原判決を破棄し、本件を名古屋高等裁判所に差し戻す。

理由

上告代理人普森友吉の上告理由について。

上告人の主張を要約すると、上告人は、裏書の連続した本件各約束手形の所持人であるから、真の権利者であることを証明しないでも、当然にその適法な所持人と推定され、したがつて、上告人が右手形を不正に入手したことの確証や、訴外三浦咲夫名義の裏書が偽造されたものであることの確証がないかぎり、被上告人は本件各約束手形金の支払を拒みえないにもかかわらず、原判決が、三浦咲夫名義の各裏書の記載が右名義人の意思に基づいたものであることを認めるに足りる確証がなく、右裏書は存在しなかつたものと判示して、上告人の本訴請求を棄却しているのは、法令の解釈適用を誤り、ひいては、審理不尽、理由不備の違法がある、というのである。

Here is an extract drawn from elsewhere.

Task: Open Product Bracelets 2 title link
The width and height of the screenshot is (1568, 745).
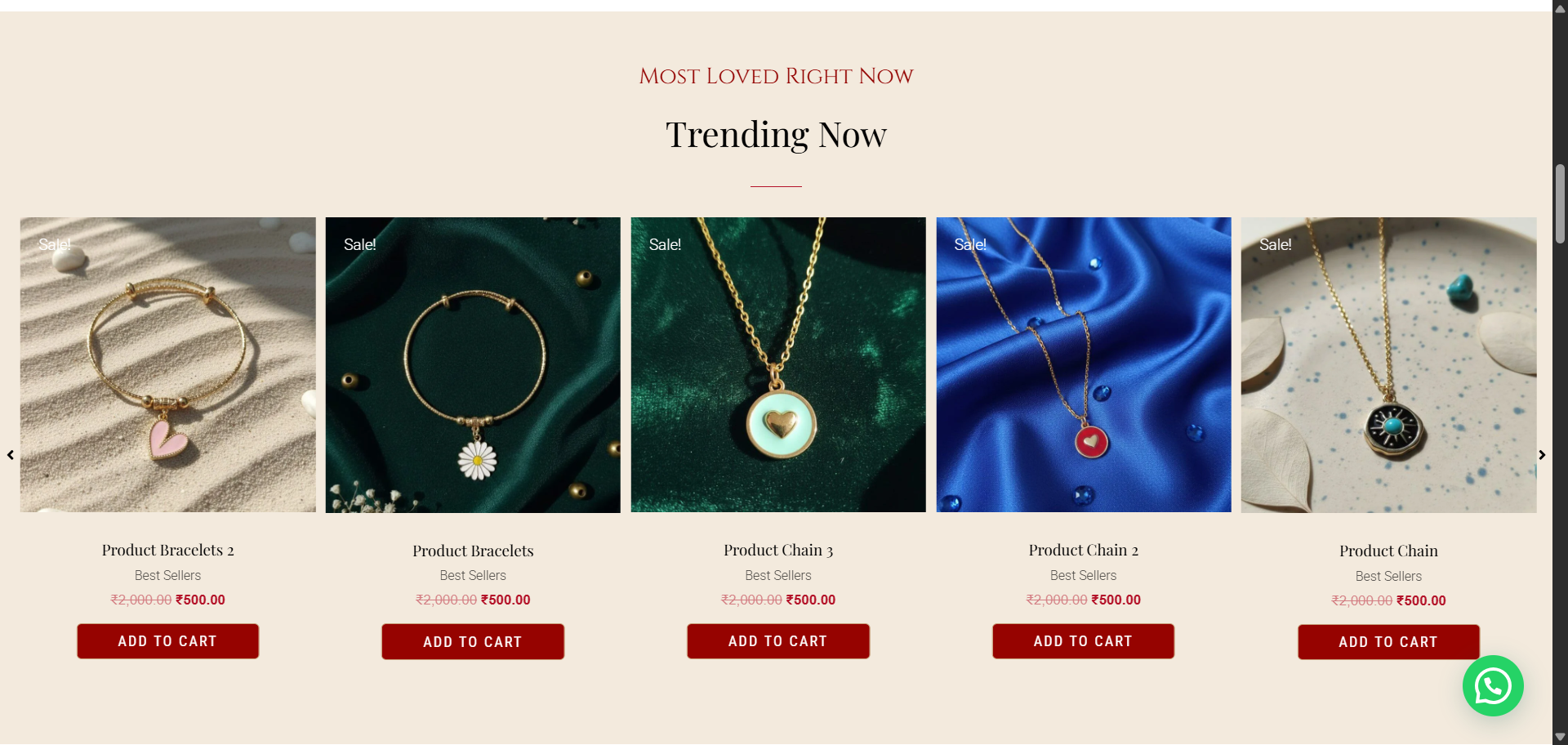Action: pyautogui.click(x=167, y=551)

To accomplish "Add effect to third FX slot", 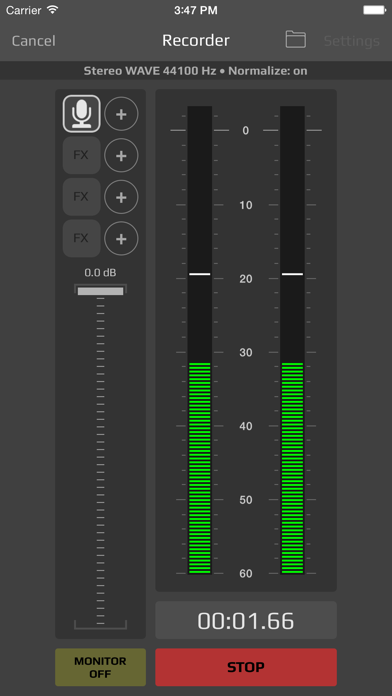I will 121,239.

思うに、手形法一六条一項(同法七七条一項一号により約束手形に準用。以下同じ。)の適用を主張するには、連続した裏書の記載のある手形を所持する事実を主張することを要するとするのが当裁判所の判例(最高裁判所昭和四〇年(オ)第八二〇号同四一年三月四日第二小法廷判決、民集二〇巻三号四〇六頁)であるが、およそ手形上の権利を行使しようとする者は、その所持する手形の裏書の連続が欠けているような場合は格別、裏書が連続しているかぎり、その連続する裏書に基づき権利者となつていることを主張するのが当然であつて、この場合、立証が必ずしも容易でない実質的権利移転の事実をことさらに主張するものとは、通常考えられないところである。それゆえ、原告が、連続した裏書の記載のある手形を所持し、その手形に基づき手形金の請求をしている場合には、当然に、同法一六条一項の適用の主張があるものと解するのが相当である。そして、これにより被告がその防禦方法として同法一六条一項の推定を覆すに足りる事由を主張立証しなければならない立場におかれるとしても、原告の所持する手形に連続した裏書の記載があることは容易に知りうるところであるから、被告に格別の不意打を与え、その立場を不安定にするおそれがあるものとはいえないのである。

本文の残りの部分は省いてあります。